Virginia Social Media Law Takes Effect Amid Lawsuit

With a complex web of state-level social media laws emerging and data privacy regulations becoming more granular, businesses are navigating a treacherous legal and technical landscape. To shed light on these challenges, we spoke with Donald Gainsborough, a leading expert in policy and legislation from Government Curated. He breaks down the real-world implications of these new rules, from the murky definition of “selling” data through cookies to the practical headaches of implementing user privacy choices across different devices. We will explore the friction between legal requirements and technological reality, the ongoing battles over what constitutes a “necessary” cookie, and what the future holds for digital regulation.

Virginia’s new social media law has taken effect while also facing a legal challenge. What are the core requirements of this law for platform operators, and how does the ongoing legal fight create uncertainty for them? Could you walk me through the practical compliance steps a company takes?

This situation is a classic case of being caught between a rock and a hard place. The law is active, so companies must comply now, but the pending legal challenge means the rules could evaporate or change entirely. For operators, this creates a significant cloud of uncertainty over their investments in compliance. The core of the law requires them to implement robust data privacy frameworks, but the real work is in the details. A company’s first step is a comprehensive data audit to map every piece of user information they collect and share. Then, they have to re-engineer their user interface to present clear, accessible privacy choices, like the cookie banners we see everywhere. This is a costly and resource-intensive process, and the lingering lawsuit means all that effort could be for nothing, or worse, need a complete overhaul in six months. It’s a frustrating, high-stakes waiting game.

Many platforms use cookies for advertising, which can be defined as a “sale” of personal data. Given new state-level regulations, how are companies navigating this definition to stay compliant? Please provide a step-by-step example of how they might adjust their data collection and consent processes.

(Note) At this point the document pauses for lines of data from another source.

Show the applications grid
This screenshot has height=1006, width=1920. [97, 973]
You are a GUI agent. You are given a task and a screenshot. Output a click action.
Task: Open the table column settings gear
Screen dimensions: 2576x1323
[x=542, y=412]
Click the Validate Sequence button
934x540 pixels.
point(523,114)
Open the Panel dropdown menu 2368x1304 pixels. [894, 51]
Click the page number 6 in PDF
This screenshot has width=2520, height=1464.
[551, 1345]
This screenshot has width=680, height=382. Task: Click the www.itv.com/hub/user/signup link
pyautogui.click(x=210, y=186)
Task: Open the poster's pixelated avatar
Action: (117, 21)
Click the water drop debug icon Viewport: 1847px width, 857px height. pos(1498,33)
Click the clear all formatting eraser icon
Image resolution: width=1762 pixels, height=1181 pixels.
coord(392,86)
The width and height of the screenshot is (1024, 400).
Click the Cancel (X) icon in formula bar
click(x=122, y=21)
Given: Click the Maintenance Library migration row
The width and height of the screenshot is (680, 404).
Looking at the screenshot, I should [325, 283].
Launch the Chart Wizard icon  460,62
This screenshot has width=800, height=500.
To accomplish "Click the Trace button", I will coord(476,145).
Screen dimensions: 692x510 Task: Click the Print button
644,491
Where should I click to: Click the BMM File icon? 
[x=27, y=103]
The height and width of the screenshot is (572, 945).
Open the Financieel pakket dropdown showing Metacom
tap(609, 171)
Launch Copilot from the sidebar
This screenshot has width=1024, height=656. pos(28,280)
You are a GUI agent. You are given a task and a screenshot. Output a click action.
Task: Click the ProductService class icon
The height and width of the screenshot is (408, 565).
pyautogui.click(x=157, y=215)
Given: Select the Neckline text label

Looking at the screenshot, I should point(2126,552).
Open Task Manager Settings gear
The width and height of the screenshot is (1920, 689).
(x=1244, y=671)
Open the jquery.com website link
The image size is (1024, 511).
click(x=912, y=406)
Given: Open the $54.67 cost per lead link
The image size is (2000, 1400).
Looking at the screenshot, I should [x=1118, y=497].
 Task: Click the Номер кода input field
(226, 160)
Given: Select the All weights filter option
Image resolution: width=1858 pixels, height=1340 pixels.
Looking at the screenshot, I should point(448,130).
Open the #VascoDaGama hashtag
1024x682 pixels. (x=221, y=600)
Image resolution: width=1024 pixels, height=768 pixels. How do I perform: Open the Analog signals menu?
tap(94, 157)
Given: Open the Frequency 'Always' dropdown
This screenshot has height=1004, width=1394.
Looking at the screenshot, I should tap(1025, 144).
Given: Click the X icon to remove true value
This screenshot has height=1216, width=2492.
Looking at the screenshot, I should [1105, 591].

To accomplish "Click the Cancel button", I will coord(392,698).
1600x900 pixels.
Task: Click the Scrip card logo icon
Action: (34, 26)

The key shift is that “sale” no longer just means a cash transaction; it’s about receiving any kind of value for sharing data, which squarely includes the benefits of targeted advertising. Companies are scrambling to adjust. The first step is always a deep-dive audit to classify all tracking technologies—identifying every third-party cookie from advertising partners. Next, they re-architect the user consent flow. Instead of a simple “accept” button, they must present a clear choice, often with a toggle switch, explicitly stating that opting out prevents the “sale” of personal information. The third, and most critical, step is ensuring the technology actually honors that choice. When a user toggles “off,” a signal must be sent to their advertising partners to halt the sharing of that user’s data. It’s a complex technical handshake that has to work flawlessly every time to maintain compliance.

User privacy selections are often tied to a specific browser or device, not a user account. What are the technical and logistical challenges this creates for companies trying to honor user preferences consistently? Could you detail the user experience and engineering trade-offs involved in this approach?

This is one of the biggest disconnects between user expectations and technical reality. A user thinks, “I’ve told this website not to sell my data,” but they’ve really only told one browser on one device. When they pick up their phone or open a different browser, their preference is gone, and they have to opt out all over again. The logistical challenge for companies is immense. Tracking preferences across platforms without using the very tracking technologies users are opting out of is a significant engineering puzzle. The trade-off is stark: creating a unified user profile to sync privacy settings would provide a better user experience, but it also involves collecting more data (like an email or login) and raises its own set of privacy concerns. Sticking to device-level settings is simpler to build and arguably more privacy-preserving in a narrow sense, but it creates a frustrating and fragmented experience for the end-user.

Websites often distinguish between “strictly necessary” cookies, which users cannot opt out of, and optional ones like targeting cookies. How is this distinction being legally tested by new privacy laws, and what metrics determine if a cookie is truly necessary for a site to function?

The “strictly necessary” category is becoming a major legal battleground. Historically, this was for things like keeping items in a shopping cart or remembering a login session. Now, we see companies trying to lump performance and analytics cookies into this non-consensual category. Privacy laws like the CCPA are forcing a re-evaluation. The legal test is becoming much stricter: is the website fundamentally broken without this cookie? We’re not talking about a slower experience or less insight for the marketing team. The metric is whether a core user-facing function—like logging in or completing a purchase—fails to execute. A cookie that remembers your privacy choices is clearly necessary; one that just monitors site traffic for internal performance metrics is much harder to defend as “strictly necessary” for the user’s experience, and regulators are starting to scrutinize that distinction very closely.

What is your forecast for state-level social media regulation?

My forecast is for continued, and perhaps accelerated, fragmentation. We’re going to see a patchwork of state laws emerge, each with its own unique nuances and requirements. While there’s always hope for a comprehensive federal privacy law to unify the standards, the political reality makes that a long shot for the near future. Instead, companies will be forced to navigate a complex compliance map where the rules change as you cross state lines. This will create enormous operational burdens, especially for smaller companies, and will likely lead to a “highest common denominator” approach, where businesses adopt the strictest standard across the board to simplify compliance. The end result will be a messy, evolving landscape for at least the next few years.